- _Data extract_
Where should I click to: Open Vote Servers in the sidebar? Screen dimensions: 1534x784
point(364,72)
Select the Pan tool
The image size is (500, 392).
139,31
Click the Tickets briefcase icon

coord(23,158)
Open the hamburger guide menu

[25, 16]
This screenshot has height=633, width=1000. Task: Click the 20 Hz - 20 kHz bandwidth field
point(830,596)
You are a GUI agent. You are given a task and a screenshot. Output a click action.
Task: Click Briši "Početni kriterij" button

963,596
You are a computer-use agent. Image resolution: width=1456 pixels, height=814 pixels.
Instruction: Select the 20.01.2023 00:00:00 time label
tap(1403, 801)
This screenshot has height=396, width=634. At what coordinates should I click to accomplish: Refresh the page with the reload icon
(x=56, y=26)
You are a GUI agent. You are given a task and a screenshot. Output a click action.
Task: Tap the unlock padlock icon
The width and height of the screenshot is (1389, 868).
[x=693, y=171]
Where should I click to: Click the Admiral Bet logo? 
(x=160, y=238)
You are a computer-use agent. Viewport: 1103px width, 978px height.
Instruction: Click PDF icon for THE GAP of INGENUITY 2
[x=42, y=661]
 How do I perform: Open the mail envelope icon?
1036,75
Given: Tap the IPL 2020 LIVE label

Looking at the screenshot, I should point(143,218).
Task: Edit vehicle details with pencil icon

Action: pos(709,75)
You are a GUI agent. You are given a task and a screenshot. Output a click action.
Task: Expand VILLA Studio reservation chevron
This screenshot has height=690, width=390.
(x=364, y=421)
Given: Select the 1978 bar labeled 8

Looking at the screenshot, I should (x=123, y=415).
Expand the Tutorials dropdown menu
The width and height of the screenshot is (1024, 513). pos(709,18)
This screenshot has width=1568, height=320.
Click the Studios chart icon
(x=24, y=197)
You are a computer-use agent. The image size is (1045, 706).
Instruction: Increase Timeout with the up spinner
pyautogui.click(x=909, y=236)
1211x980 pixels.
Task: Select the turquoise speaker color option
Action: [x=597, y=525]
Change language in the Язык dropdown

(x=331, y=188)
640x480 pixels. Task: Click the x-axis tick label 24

- _Problem_
Please render the entries above as a Markdown table with the columns "Row" and "Text". Begin at the line that has "You are a computer-use agent. Image", stop after the line that has "(x=24, y=197)", and leave out blank lines.

- _Finished answer_
| Row | Text |
|---|---|
| 1 | You are a computer-use agent. Image resolution: width=1456 pixels, height=814 pixels. |
| 2 | Instruction: Select the 20.01.2023 00:00:00 time label |
| 3 | tap(1403, 801) |
| 4 | This screenshot has height=396, width=634. At what coordinates should I click to accomplish: Refresh the page with the reload icon |
| 5 | (x=56, y=26) |
| 6 | You are a GUI agent. You are given a task and a screenshot. Output a click action. |
| 7 | Task: Tap the unlock padlock icon |
| 8 | The width and height of the screenshot is (1389, 868). |
| 9 | [x=693, y=171] |
| 10 | Where should I click to: Click the Admiral Bet logo?  |
| 11 | (x=160, y=238) |
| 12 | You are a computer-use agent. Viewport: 1103px width, 978px height. |
| 13 | Instruction: Click PDF icon for THE GAP of INGENUITY 2 |
| 14 | [x=42, y=661] |
| 15 |  How do I perform: Open the mail envelope icon? |
| 16 | 1036,75 |
| 17 | Given: Tap the IPL 2020 LIVE label |
| 18 | Looking at the screenshot, I should point(143,218). |
| 19 | Task: Edit vehicle details with pencil icon |
| 20 | Action: pos(709,75) |
| 21 | You are a GUI agent. You are given a task and a screenshot. Output a click action. |
| 22 | Task: Expand VILLA Studio reservation chevron |
| 23 | This screenshot has height=690, width=390. |
| 24 | (x=364, y=421) |
| 25 | Given: Select the 1978 bar labeled 8 |
| 26 | Looking at the screenshot, I should (x=123, y=415). |
| 27 | Expand the Tutorials dropdown menu |
| 28 | The width and height of the screenshot is (1024, 513). pos(709,18) |
| 29 | This screenshot has width=1568, height=320. |
| 30 | Click the Studios chart icon |
| 31 | (x=24, y=197) |